> _TRY IT_:
Every entry below should come back unchanged, except that the pictures are dropped.

═════ DATA SECTION ═════

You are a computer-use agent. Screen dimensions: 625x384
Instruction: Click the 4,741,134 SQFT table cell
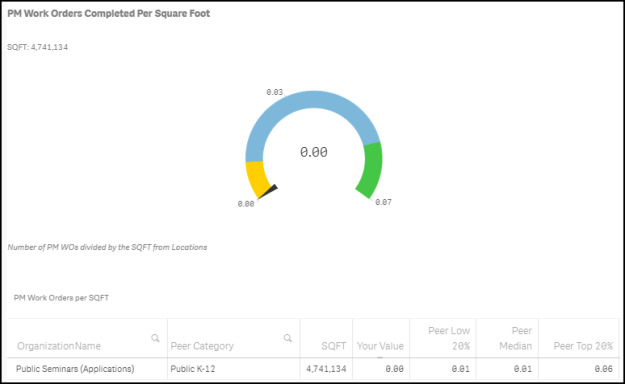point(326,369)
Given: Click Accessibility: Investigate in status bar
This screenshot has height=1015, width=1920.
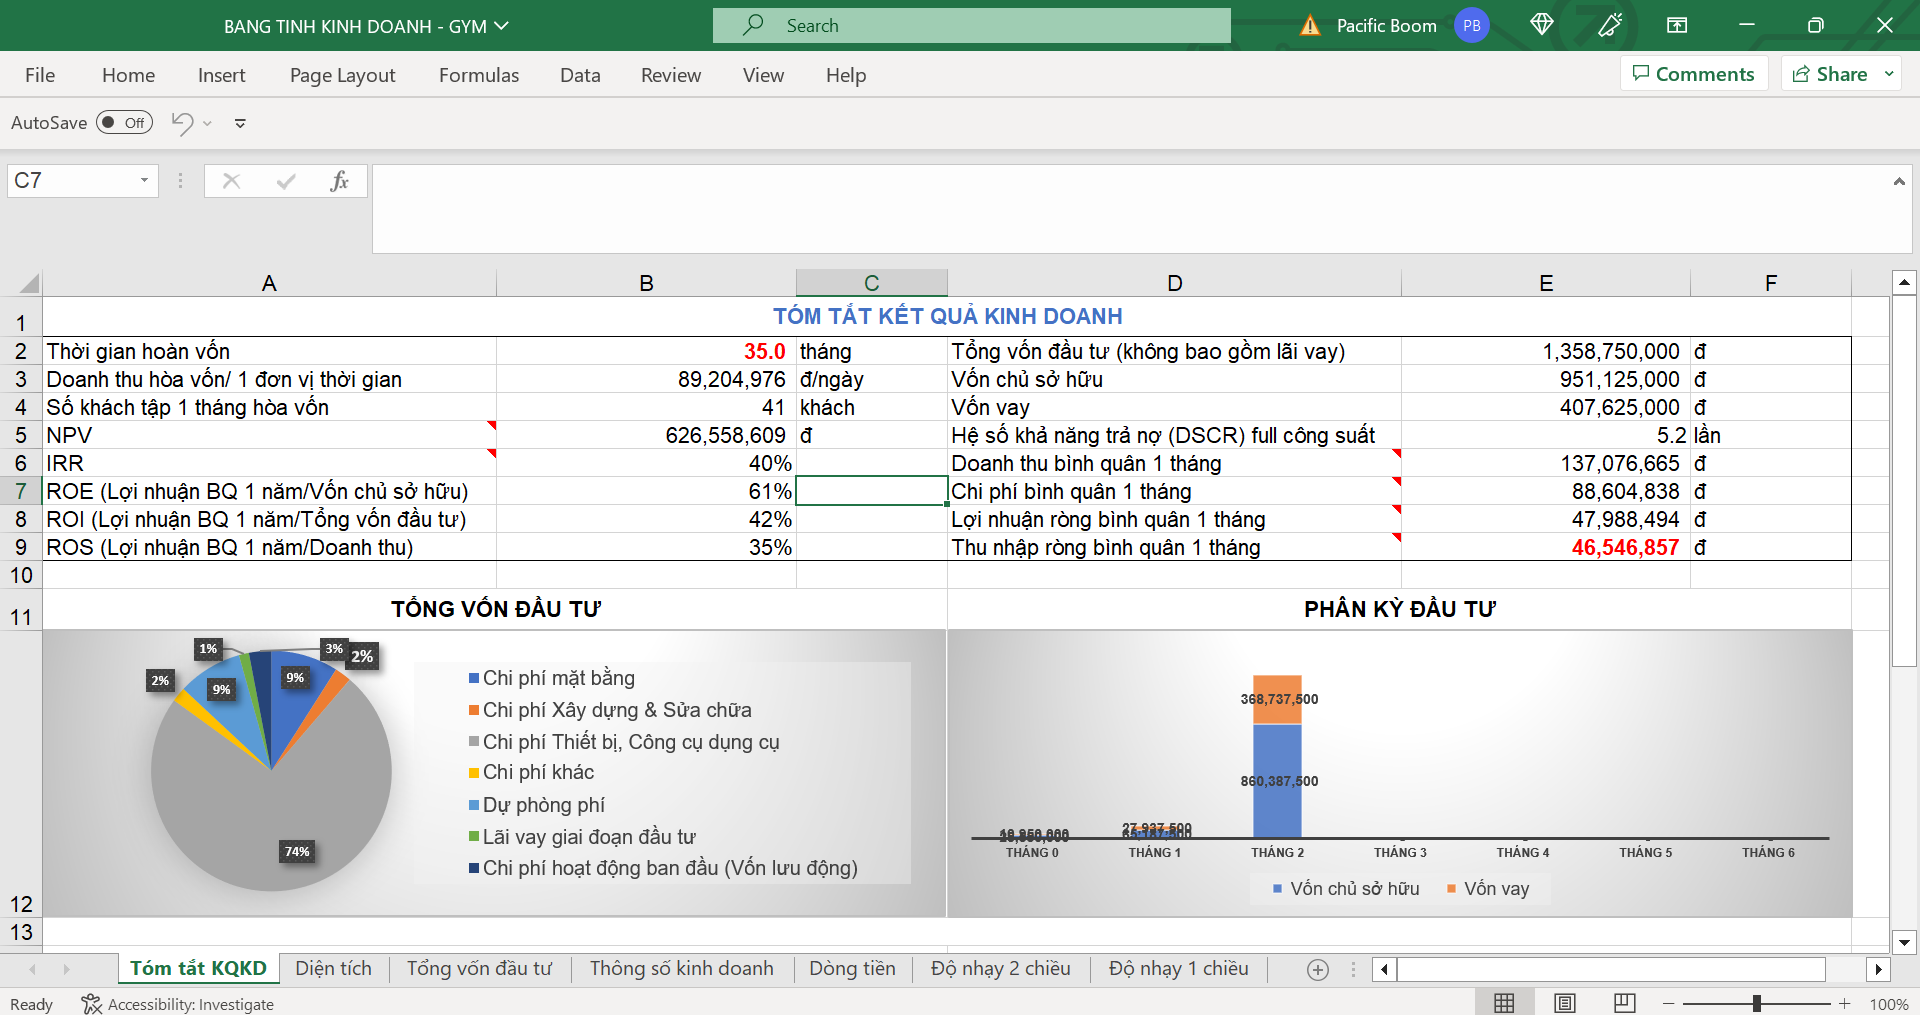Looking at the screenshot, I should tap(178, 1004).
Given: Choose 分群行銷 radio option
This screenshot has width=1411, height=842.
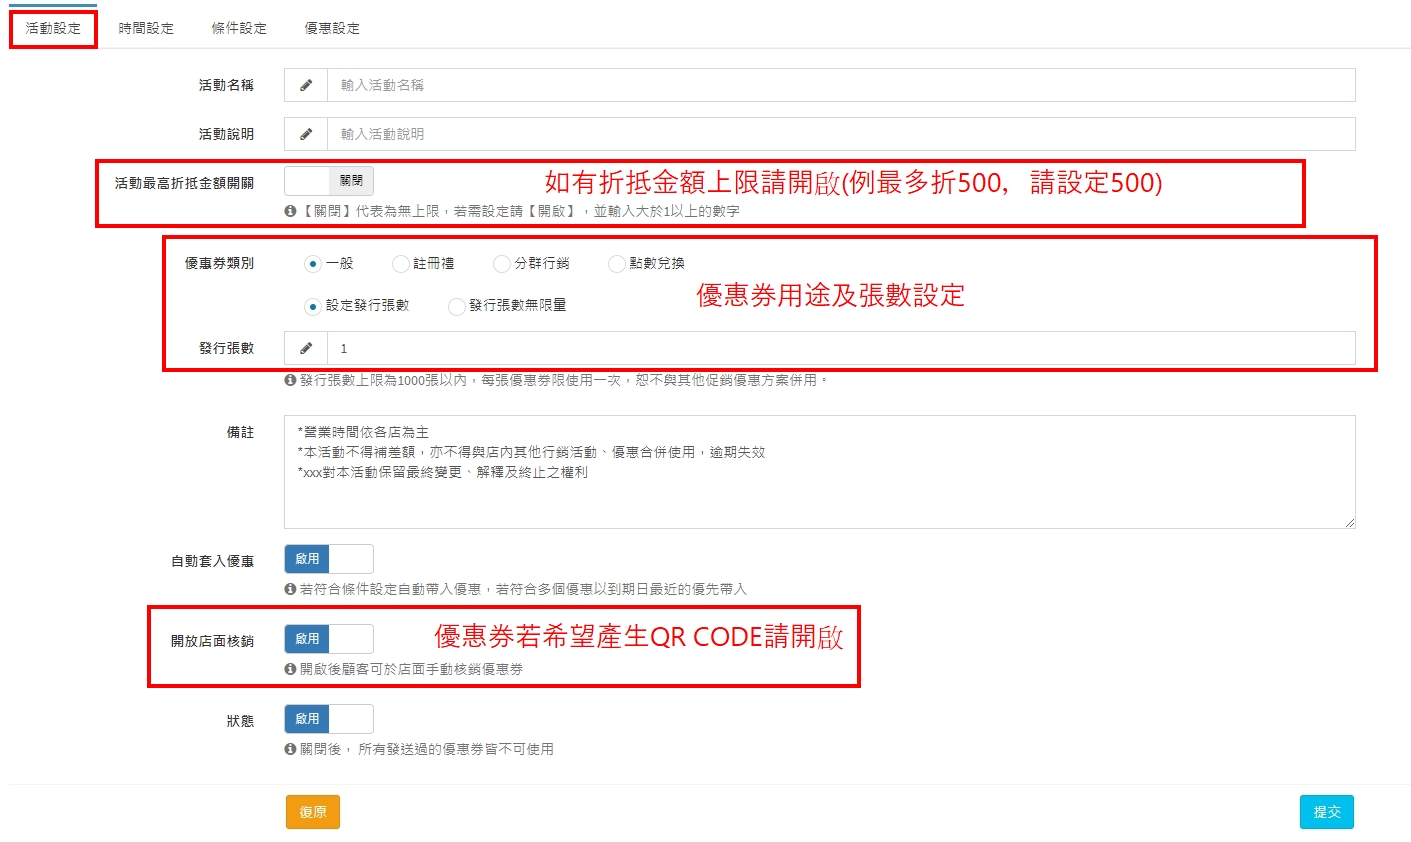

═════

> _EXERCISE RESULT_:
You are a computer-use agent. Screen dimensions: 625x384
Instruction: Click the 4,741,134 SQFT table cell
point(326,369)
Given: Click Accessibility: Investigate in status bar
This screenshot has height=1015, width=1920.
Looking at the screenshot, I should tap(178, 1004).
Given: Choose 分群行銷 radio option
This screenshot has width=1411, height=842.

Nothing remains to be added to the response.